--- Available data ---
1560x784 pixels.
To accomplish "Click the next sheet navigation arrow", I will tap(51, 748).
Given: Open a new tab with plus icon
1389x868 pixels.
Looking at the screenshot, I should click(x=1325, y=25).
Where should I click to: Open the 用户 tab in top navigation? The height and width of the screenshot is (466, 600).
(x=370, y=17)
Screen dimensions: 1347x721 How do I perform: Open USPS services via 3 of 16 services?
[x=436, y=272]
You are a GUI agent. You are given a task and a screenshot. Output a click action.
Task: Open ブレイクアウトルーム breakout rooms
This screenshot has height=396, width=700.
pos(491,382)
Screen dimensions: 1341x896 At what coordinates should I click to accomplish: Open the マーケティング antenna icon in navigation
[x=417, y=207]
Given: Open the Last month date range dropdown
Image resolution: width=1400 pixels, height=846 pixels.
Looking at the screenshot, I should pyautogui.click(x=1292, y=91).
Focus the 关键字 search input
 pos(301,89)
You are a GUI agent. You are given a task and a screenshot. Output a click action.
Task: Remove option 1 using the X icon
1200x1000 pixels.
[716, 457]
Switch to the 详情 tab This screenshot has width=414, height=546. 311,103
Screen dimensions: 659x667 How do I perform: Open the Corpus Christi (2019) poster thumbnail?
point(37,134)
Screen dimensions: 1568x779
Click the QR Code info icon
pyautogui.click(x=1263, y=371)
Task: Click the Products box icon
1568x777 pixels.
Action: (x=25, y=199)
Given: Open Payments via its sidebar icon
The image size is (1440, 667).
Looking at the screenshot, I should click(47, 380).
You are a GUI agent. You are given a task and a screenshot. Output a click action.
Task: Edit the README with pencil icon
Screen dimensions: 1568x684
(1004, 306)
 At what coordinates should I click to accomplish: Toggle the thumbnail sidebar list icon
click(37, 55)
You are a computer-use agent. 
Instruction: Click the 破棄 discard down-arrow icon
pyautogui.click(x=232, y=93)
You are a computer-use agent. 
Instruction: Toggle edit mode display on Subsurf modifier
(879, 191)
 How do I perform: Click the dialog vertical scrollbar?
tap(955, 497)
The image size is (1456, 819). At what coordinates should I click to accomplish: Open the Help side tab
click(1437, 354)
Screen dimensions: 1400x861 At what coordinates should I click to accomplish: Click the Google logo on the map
---
What you have to do: Arrange the records above as a numbered list, from the first line through the line containing "[x=417, y=207]", and skip any blank lines.

Correct answer:
1. 1560x784 pixels.
2. To accomplish "Click the next sheet navigation arrow", I will tap(51, 748).
3. Given: Open a new tab with plus icon
4. 1389x868 pixels.
5. Looking at the screenshot, I should click(x=1325, y=25).
6. Where should I click to: Open the 用户 tab in top navigation? The height and width of the screenshot is (466, 600).
7. (x=370, y=17)
8. Screen dimensions: 1347x721 How do I perform: Open USPS services via 3 of 16 services?
9. [x=436, y=272]
10. You are a GUI agent. You are given a task and a screenshot. Output a click action.
11. Task: Open ブレイクアウトルーム breakout rooms
12. This screenshot has height=396, width=700.
13. pos(491,382)
14. Screen dimensions: 1341x896 At what coordinates should I click to accomplish: Open the マーケティング antenna icon in navigation
15. [x=417, y=207]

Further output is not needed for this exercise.